Some of the artifacts that were discovered at the site in 2018.

Pat O’Grady will present information about ongoing research at a local archaeology site, which has unveiled significant evidence of habitation as early as 18,000 years ago. The Friday evening presentation at Burns Elks Lodge starts at 6 p.m. There is no charge for attending the presentation. Dinner will be available for purchase from the Elks Lodge.

Since 2011, the University of Oregon has been conducting archaeological research at Rimrock Draw Rockshelter, located in Harney County near the community of Wagontire. The rockshelter fronts a stream channel that was a raging torrent between approximately 18,000 to 13,000 years ago. Stone tools and other evidence indicates that humans camped there intermittently when the stream was active.

Ice Age bison, horse, and camels appear to have been butchered there, represented by bone fragments and blood residue on stone tools. Burned plant seeds and twigs found in the remnants of cooking fires in the rockshelter show that a wide variety of marsh, streamside, and upland plants were available in close proximity, part of a vegetation community vastly different from that of today.

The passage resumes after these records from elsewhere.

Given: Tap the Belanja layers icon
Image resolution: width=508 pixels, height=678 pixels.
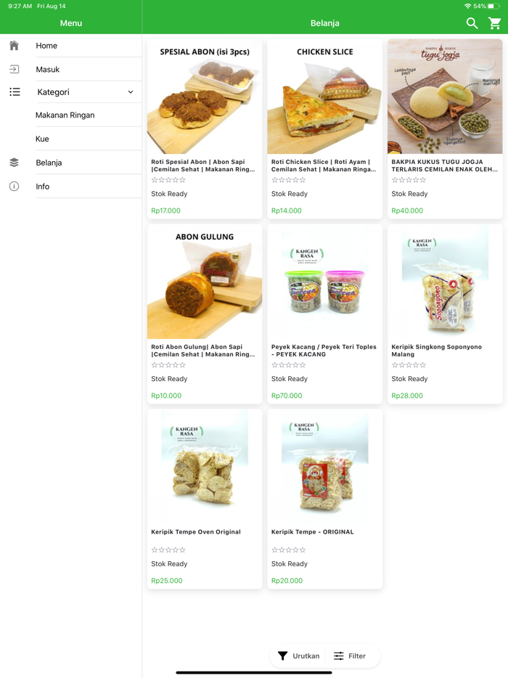Looking at the screenshot, I should 14,163.
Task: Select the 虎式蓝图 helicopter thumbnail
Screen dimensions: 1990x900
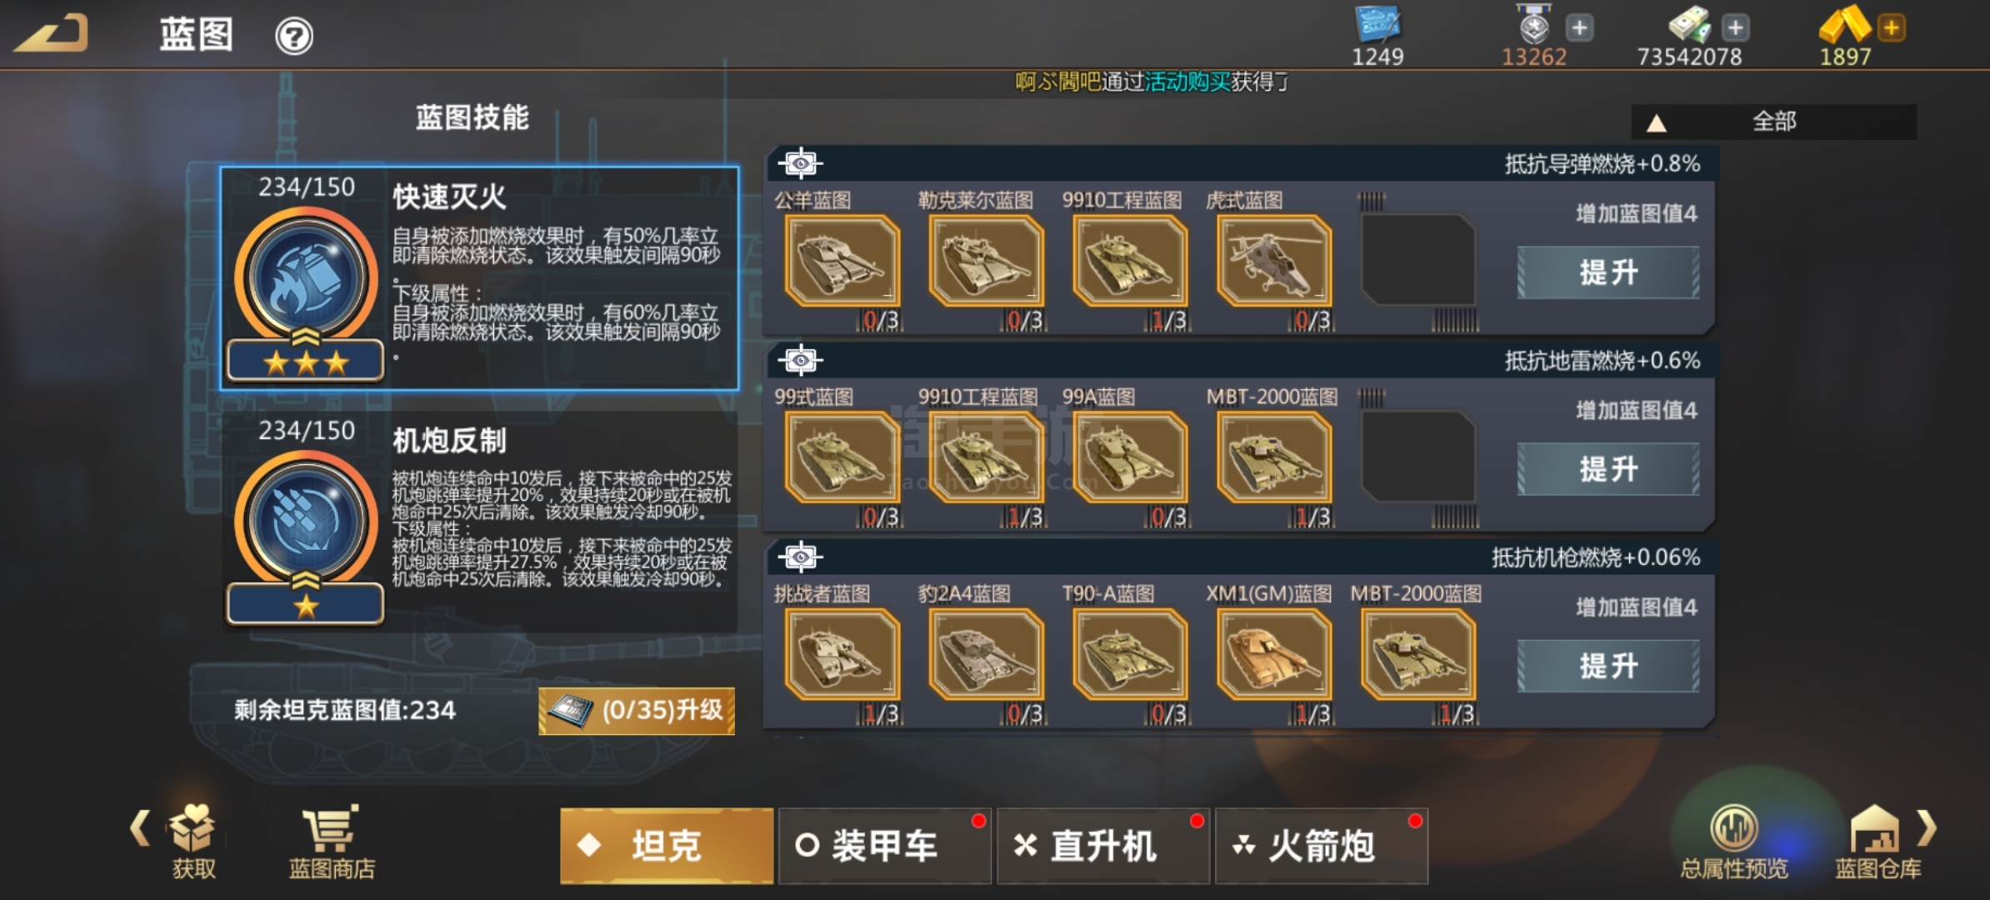Action: (1273, 261)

O’Grady will present the results of analyses conducted on plant and animal remains from archaeological features at the site, new information about the stream and its transition through time, and how the explosion of Mt. Mazama 7,500 years ago changed everything for the people who once camped there.

Growing up in Southern Oregon, O’Grady first came to Harney County in 1967 on a family hunting trip to Steens Mountain. He started working in the Burns area as a highway archaeologist in 1995 on two projects near the Sand Hills and another in Hines in 1997.

O’Grady’s research focuses on the early colonization of North America. He was happy to discover that some of the earliest sites in the United States are right here in Harney County where he is able to teach a field school for the University of Oregon through a long-standing partnership with the Burns District Bureau of Land Management. O’Grady worked briefly for the Oregon Department of Transportation and has been a staff archaeologist for the University of Oregon Museum of Natural and Cultural History since 2005.

Invited to speak by the Harney County Historical Society, O’Grady’s visit is sponsored by the Harney County Cultural Coalition, which received funds from Oregon Community Foundation and Oregon Cultural Trust to provide cultural programs and events for our frontier community.